Es cierto que algunos predican a Cristo por envidia y rivalidad, pero otros lo hacen con buenas intenciones. Estos últimos lo hacen por  amor, pues saben que he sido puesto para la defensa del evangelio. Aquellos predican a Cristo por ambición personal y no por motivos puros, creyendo que así van a aumentar las angustias que sufro en mi prisión.

¿Qué importa? Al fin y al cabo, y sea como sea, con motivos falsos o con sinceridad, se predica a Cristo.

Y es cierto. Pero ni siquiera Filipenses rompe el molde de la típica carta de Pablo, en la cual los tres primeros capítulos los usa para explicar doctrina y el capítulo final, en en que pasa a explicar las implicaciones prácticas, lo inicia con un diciente «Por lo tanto». Es decir, la aplicación se deriva por completo de la doctrina enseñada en las primeras tres cuartas partes de la epístola. La conclusión de todo esto es que predicar a Cristo de la forma que sea es mejor que no predicarlo, pero predicarlo de acuerdo a la verdad es muchísimo mejor que predicarlo por (o con) razones cuestionables.

Por ello, desde que leí La cabaña, me he preguntado qué le costaba a Young haber sido más ortodoxo en la doctrina… o más claro en los conceptos. Cuando uno lee los agradecimientos al final del libro, el autor menciona su deuda intelectual con muchos de los más grandes nombres del cristianismo presente y pasado, de modo que no puede alegarse que desconozca de qué estaba hablando. La verdad es que ser más claro y más ortodoxo no hubiera cambiado el objetivo del libro, porque el alivio que el libro brinda proviene de la intimidad de las relaciones entre los miembros de la Trinidad y la de su relación con el hombre. Y esto es claro precisamente por el desdén con que Young trata la doctrina a la hora de enfatizar su punto. A él le importa la relación, no la doctrina.

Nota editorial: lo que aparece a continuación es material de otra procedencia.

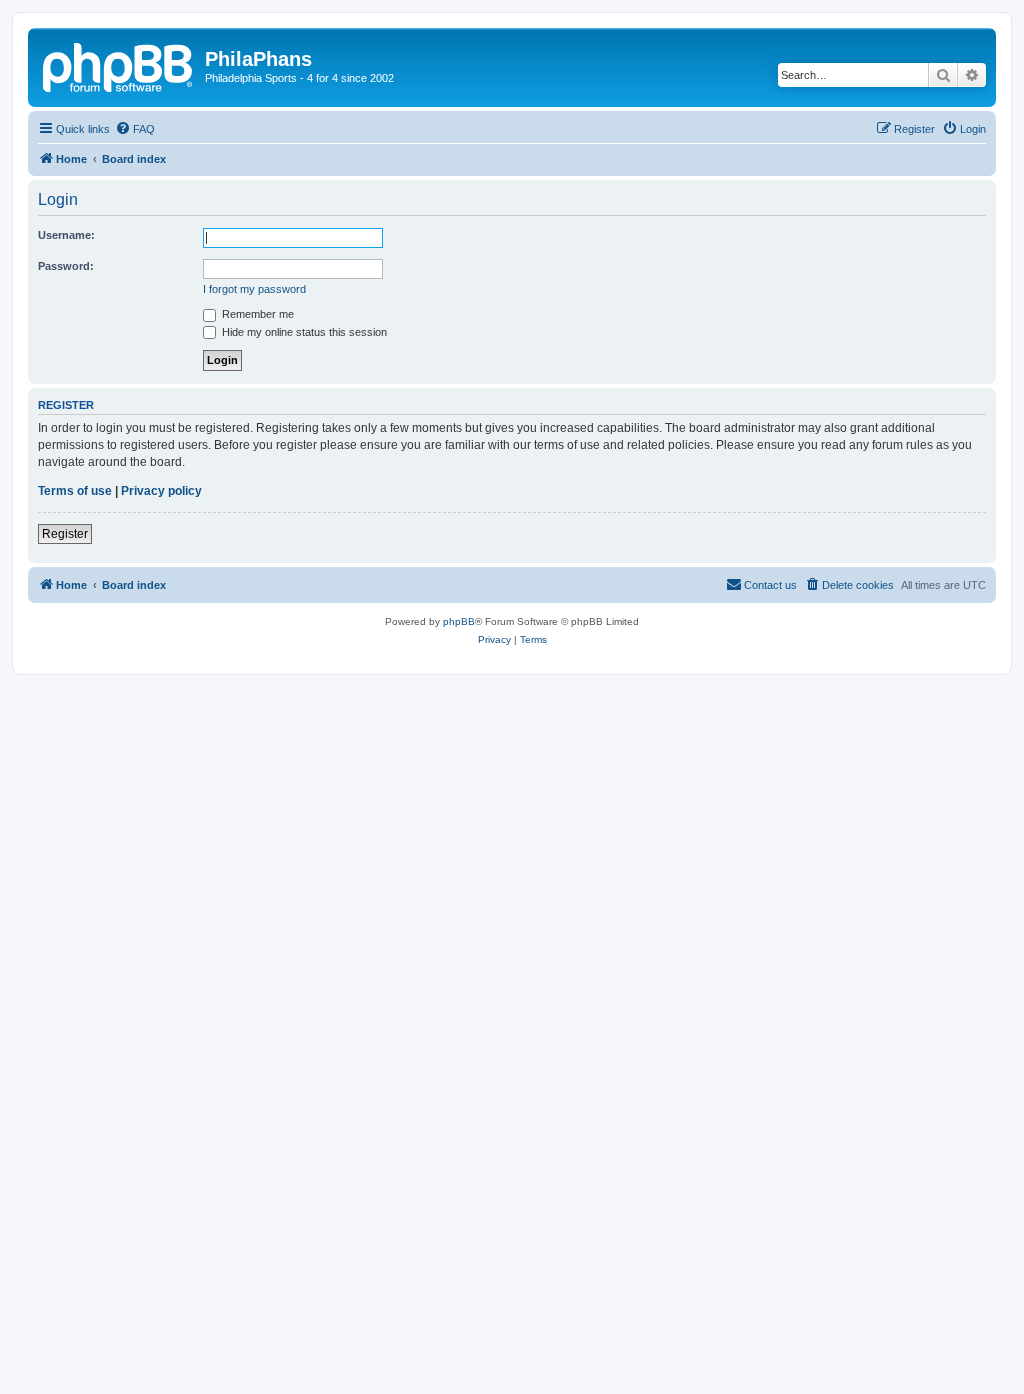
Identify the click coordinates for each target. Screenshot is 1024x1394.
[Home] (119, 65)
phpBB (459, 621)
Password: (66, 266)
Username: (66, 235)
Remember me (256, 314)
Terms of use (75, 491)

De modo que todos los aspectos tan sumamente rescatables del libro en términos de relación se habrían podido enfatizar sin comprometer la doctrina. Si alguien lee el libro con calma, se dará cuenta de que su énfasis en la relación es tan fuerte que mantener la doctrina pura realmente hubiera elevado el argumento, no menoscabado el objetivo. Mostrar que el dolor y Dios coexisten en este mundo presente y que Él puede sanar nuestras heridas no necesita encarnar al Padre y al Espíritu (por referir solo uno de varios ejemplos de doctrina cuestionable) y menos poner al Padre a expiar nuestros pecados. El cristianismo habla de la presencia real del Dios trino en determinado lugar sin necesidad de encarnar al Padre y al Espíritu, luego nada habría cambiado de fondo si el Padre y el Espíritu se mantienen reales, no encarnados y cálidamente presentes en aquella cabaña, de manera que Mackenzie pudiera hablar con ellos y obtener sanidad.

Cristo no critica a la mujer con el flujo de sangre por haber gastado todo lo que tenía en médicos sin importar lo que creyeran, es cierto; pero al final es Cristo quien la sana, no los médicos. La cabaña habría podido ser mucho más que un éxito de ventas y una pomada para el dolor del alma; La cabaña habría podido brindar real sanidad.